### QUOTED TEXT

┄┄┄┄┄┄┄┄┄┄

Claudia Piñeiro.
Betty Boo. (2011). UK: Bitter Lemon Press, 2016.
Argentina. How's that for exotic
location? The high-security Maravillosa Country Club (what we would
call a gated community) is the suburban Buenos Aires setting for the
murder of a high-profile businessman, Pedro Chazaretta. Chazaretta
had been acquitted of his wife's murder a few years previously and he
died in the same fashion. Journalists for El Tribuno are
determined to be first with investigative articles ―
almost no cops involved here. Nurit Iscar (nicknamed Betty
Boop or Boo after the Flapper cartoon she resembles) is a novelist
co-opted by the newspaper to write commentary pieces. Along with
crime reporter Jaime Brena and Crime boy who replaced Brena at the
paper's most distinguished desk, Nurit uncovers related, sinister
events.
But the style! So disconcerting. Run-on
paragraphs, sometimes for pages. You catch on that conversations –
dialogue! –
are taking place within; no quotation marks anywhere. Takes some
adjustment in the mind of the reader, especially determining who says
what. And yet the plot and the likeable characters suck you in so you
make the effort. It flows
with ease from one person's actions to the next. Scenes with Nurit's
friends Paula and Carmen, discussing their love lives (or lack
thereof) are irresistibly funny; so is her unplanned weekend house
party. Besides the main hunt for a killer, the story ranges from
today's newspaper problems to whether they are obligated to publish
the truth at any cost.
Word:
entelechy; noun. Actualization of an organism's intrinsic
self-potential.
One-liners:
You
spend too much time sitting in front of a computer, he'd said; you're
going to end up with an arse like a pancake pan. (116)
Before
leaving, Comisario Venturini says: Forgive me, I don't want to be
impolite to the ladies, and goes over to Nurit's friends, clasping
each of their hands firmly between both of his own, a gesture that
irritates Carmen and thrills Paula. (131-2)

┄┄┄┄┄┄┄┄┄┄

Page and screen pointing data:

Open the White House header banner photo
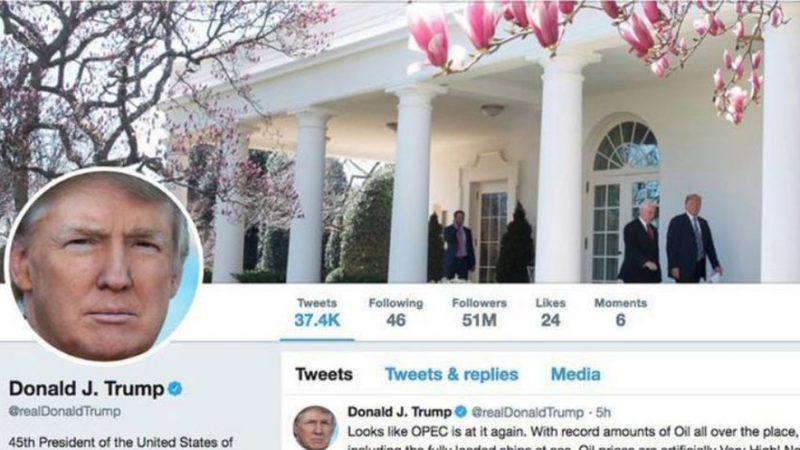[x=400, y=141]
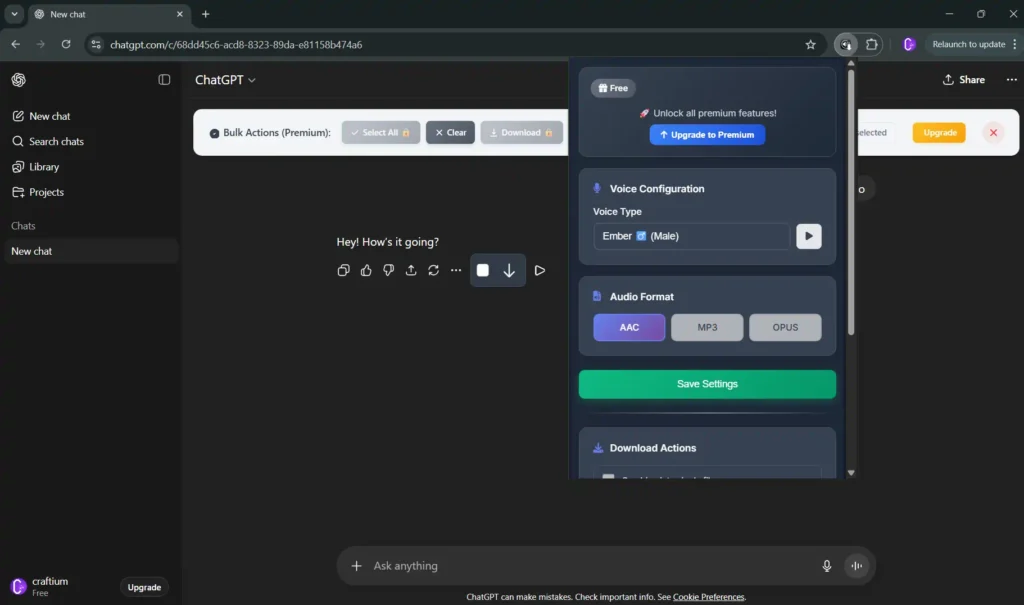1024x605 pixels.
Task: Click the voice mode waveform icon
Action: pos(856,566)
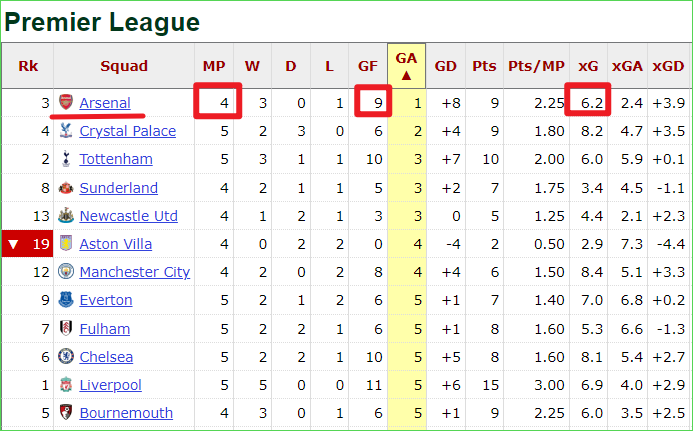Sort table by the Pts column header
This screenshot has height=431, width=693.
coord(484,66)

┄┄┄┄┄┄┄┄┄┄

### WHAT THIS EXERCISE ASKS
1/ Reproduce the part of the Betty Boo review starting with "But the style!" and going on through "at any cost.".
2/ Does the Betty Boo review agree with each statement below? Answer yes or no for each and quote the words from the review that decide it.
(a) Nurit Iscar works for El Tribuno as a crime reporter.
(b) The dialogue in the book is set without quotation marks.
(c) Pedro Chazaretta had been convicted of his wife's murder.
3/ Can you pick up the Betty Boo review after its last sentence and keep it going?

### ANSWERS BY TASK
1/
But the style! So disconcerting. Run-on
paragraphs, sometimes for pages. You catch on that conversations –
dialogue! –
are taking place within; no quotation marks anywhere. Takes some
adjustment in the mind of the reader, especially determining who says
what. And yet the plot and the likeable characters suck you in so you
make the effort. It flows
with ease from one person's actions to the next. Scenes with Nurit's
friends Paula and Carmen, discussing their love lives (or lack
thereof) are irresistibly funny; so is her unplanned weekend house
party. Besides the main hunt for a killer, the story ranges from
today's newspaper problems to whether they are obligated to publish
the truth at any cost.

2/
(a) No: "is a novelist co-opted by the newspaper to write commentary pieces."
(b) Yes: "no quotation marks anywhere."
(c) No: "had been acquitted of his wife's murder a few years previously"

3/
Being
solitary is constitutional, a matter of nature, and not something
that changes with the passage of time or whenever the house fills up
with people. (274)
When
a person kills someone who deserves to die, does that make him any
less of a murderer? (301)
Betty
Boop:
Do the secondary school girls who today have her image stamped on their folders, their pencil cases, their backpacks or T-shirts know what Betty Boop represents? Do they know that she had to be toned down in the 1930s? Why is a cartoon woman re-emerging so strongly in the twenty-first century? Is Betty Boop simply another marketing product for our unthinking consumption? Nurit Iscar doesn't think so. She doesn't believe that Betty Boop's ubiquity is merely commercial. She still believes in the strength transmitted by the icon, even if it is working subconsciously on those who look to her eighty years later. (65)
BFFs:
In the taxi on the way back to their respective homes, Paula Sibona and Carmen Terrada are discussing their fears of Nurit falling prey again to the devastating Rinaldi effect. Although they can't be sure that they too, in her shoes, wouldn't do the same. That is, they are pretty sure they would do the same. And more humiliating things besides. There are plenty of examples best forgotten, says Paula. And Carmen Terrada adds: I've blanked them all out, believe me. (70)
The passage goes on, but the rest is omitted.